- _Task to carry out_
Return the records exactly, keeping every line as it is.
----- Dataset entries
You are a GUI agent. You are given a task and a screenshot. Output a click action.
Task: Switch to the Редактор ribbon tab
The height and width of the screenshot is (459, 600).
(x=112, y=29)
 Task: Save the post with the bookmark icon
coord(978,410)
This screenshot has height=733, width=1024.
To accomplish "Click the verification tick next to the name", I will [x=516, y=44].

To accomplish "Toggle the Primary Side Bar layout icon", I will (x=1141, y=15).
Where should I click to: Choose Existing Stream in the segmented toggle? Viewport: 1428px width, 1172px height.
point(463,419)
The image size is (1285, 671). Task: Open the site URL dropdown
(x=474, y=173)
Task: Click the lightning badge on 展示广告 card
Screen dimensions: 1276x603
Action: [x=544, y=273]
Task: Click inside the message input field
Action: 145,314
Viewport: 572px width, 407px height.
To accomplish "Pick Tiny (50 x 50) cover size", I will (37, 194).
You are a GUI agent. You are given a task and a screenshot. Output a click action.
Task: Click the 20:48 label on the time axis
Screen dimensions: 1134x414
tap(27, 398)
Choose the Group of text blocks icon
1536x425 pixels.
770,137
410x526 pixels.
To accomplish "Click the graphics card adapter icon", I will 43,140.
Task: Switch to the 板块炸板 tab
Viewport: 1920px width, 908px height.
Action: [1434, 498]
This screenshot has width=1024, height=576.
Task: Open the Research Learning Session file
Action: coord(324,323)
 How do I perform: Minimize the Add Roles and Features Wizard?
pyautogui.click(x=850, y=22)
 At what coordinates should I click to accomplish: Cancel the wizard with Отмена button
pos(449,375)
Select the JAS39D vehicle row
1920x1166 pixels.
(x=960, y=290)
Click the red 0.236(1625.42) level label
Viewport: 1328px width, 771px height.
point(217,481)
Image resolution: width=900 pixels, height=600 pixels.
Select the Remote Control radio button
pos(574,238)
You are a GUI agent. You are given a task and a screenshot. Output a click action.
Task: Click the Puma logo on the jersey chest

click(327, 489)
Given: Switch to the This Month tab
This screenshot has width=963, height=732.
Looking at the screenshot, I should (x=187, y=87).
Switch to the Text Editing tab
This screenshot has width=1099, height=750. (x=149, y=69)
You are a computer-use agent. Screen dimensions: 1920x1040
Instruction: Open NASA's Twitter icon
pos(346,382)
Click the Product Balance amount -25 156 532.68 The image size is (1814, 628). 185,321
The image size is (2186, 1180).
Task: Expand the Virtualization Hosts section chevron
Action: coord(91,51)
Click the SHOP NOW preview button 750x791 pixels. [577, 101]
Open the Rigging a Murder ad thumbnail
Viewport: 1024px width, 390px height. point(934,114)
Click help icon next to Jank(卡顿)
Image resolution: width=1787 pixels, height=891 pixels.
----------
- _Your solution_
You are a GUI agent. You are given a task and a screenshot. Output a click action.
Task: Switch to the Редактор ribbon tab
The height and width of the screenshot is (459, 600).
(x=112, y=29)
 Task: Save the post with the bookmark icon
coord(978,410)
This screenshot has height=733, width=1024.
To accomplish "Click the verification tick next to the name", I will [x=516, y=44].

To accomplish "Toggle the Primary Side Bar layout icon", I will (x=1141, y=15).
Where should I click to: Choose Existing Stream in the segmented toggle? Viewport: 1428px width, 1172px height.
point(463,419)
The image size is (1285, 671). Task: Open the site URL dropdown
(x=474, y=173)
Task: Click the lightning badge on 展示广告 card
Screen dimensions: 1276x603
Action: [x=544, y=273]
Task: Click inside the message input field
Action: 145,314
Viewport: 572px width, 407px height.
To accomplish "Pick Tiny (50 x 50) cover size", I will (37, 194).
You are a GUI agent. You are given a task and a screenshot. Output a click action.
Task: Click the 20:48 label on the time axis
Screen dimensions: 1134x414
tap(27, 398)
Choose the Group of text blocks icon
1536x425 pixels.
770,137
410x526 pixels.
To accomplish "Click the graphics card adapter icon", I will 43,140.
Task: Switch to the 板块炸板 tab
Viewport: 1920px width, 908px height.
Action: [1434, 498]
This screenshot has width=1024, height=576.
Task: Open the Research Learning Session file
Action: coord(324,323)
 How do I perform: Minimize the Add Roles and Features Wizard?
pyautogui.click(x=850, y=22)
 At what coordinates should I click to accomplish: Cancel the wizard with Отмена button
pos(449,375)
Select the JAS39D vehicle row
1920x1166 pixels.
(x=960, y=290)
Click the red 0.236(1625.42) level label
Viewport: 1328px width, 771px height.
point(217,481)
Image resolution: width=900 pixels, height=600 pixels.
Select the Remote Control radio button
pos(574,238)
You are a GUI agent. You are given a task and a screenshot. Output a click action.
Task: Click the Puma logo on the jersey chest

click(327, 489)
Given: Switch to the This Month tab
This screenshot has width=963, height=732.
Looking at the screenshot, I should (x=187, y=87).
Switch to the Text Editing tab
This screenshot has width=1099, height=750. (x=149, y=69)
You are a computer-use agent. Screen dimensions: 1920x1040
Instruction: Open NASA's Twitter icon
pos(346,382)
Click the Product Balance amount -25 156 532.68 The image size is (1814, 628). 185,321
The image size is (2186, 1180).
Task: Expand the Virtualization Hosts section chevron
Action: coord(91,51)
Click the SHOP NOW preview button 750x791 pixels. [577, 101]
Open the Rigging a Murder ad thumbnail
Viewport: 1024px width, 390px height. point(934,114)
Click help icon next to Jank(卡顿)
Image resolution: width=1787 pixels, height=891 pixels.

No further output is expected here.